Proposta della Fap-Acli
“La nostra proposta di legge mira ad affermare il principio che accanto alle ragioni contabili devono trovare riconoscimento le ragioni che riguardano la vita di tutti. E con l’importo medio delle nuove pensioni contributive per invalidità di 173 Euro mensili, non si permette alle persone di sopravvivere”.
Lo ha dichiarato Gianni Bottalico, presidente nazionale delle Acli, questa mattina durante la presentazione della proposta di legge per istituire l’integrazione al minimo vitale per trattamenti pensionistici calcolati esclusivamente con il sistema contributivo, predisposta dalla Federazione anziani e pensionati Acli con il supporto del Patronato Acli.
“Con questa iniziativa la Fap Acli – sostiene il Segretario Nazionale Serafino Zilio – intende dare ascolto e voce ad ogni situazione, facendo proposte non corporative ma globali, che abbiano come obiettivo principale la giustizia sociale ed il bene comune”.

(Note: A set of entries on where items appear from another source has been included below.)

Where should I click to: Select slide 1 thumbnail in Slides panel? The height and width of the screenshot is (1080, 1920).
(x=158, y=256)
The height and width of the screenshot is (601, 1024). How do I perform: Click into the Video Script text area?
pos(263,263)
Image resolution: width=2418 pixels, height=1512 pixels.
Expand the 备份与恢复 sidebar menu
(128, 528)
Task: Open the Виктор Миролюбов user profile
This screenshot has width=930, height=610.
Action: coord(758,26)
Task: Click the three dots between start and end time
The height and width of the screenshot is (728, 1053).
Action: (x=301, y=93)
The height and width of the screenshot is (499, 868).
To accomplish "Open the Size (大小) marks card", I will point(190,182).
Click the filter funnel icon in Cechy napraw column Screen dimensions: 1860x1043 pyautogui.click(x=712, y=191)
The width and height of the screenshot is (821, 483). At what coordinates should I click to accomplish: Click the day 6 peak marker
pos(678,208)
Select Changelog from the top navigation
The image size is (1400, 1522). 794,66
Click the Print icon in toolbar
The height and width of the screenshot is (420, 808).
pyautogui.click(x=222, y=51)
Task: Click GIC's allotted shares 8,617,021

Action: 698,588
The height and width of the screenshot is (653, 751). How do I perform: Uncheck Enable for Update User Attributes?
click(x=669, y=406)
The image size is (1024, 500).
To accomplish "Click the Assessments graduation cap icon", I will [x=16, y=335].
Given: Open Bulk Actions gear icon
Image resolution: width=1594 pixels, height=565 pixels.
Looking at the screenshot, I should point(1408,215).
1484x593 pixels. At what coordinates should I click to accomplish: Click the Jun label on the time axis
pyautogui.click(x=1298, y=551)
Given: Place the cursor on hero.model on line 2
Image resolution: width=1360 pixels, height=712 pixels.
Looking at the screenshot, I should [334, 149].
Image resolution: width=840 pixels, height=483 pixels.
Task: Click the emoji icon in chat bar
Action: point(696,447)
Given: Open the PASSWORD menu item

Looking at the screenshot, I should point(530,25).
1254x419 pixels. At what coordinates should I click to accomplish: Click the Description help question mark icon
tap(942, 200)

Luca è un operaio di 55 anni che guadagnava circa 830 € netti al mese fin quando a causa di una gravissima malattia l’Inps riconosce che si trova nell’assoluta e permanente impossibilità di svolgere qualsiasi attività lavorativa. Cessa il lavoro, ha 12 anni circa di contributi come lavoratore dipendente la sua pensione di Inabilità è pari a 192,17 mensili. Nella situazione dell’operaio Luca si trovano già circa 51.000 cittadini.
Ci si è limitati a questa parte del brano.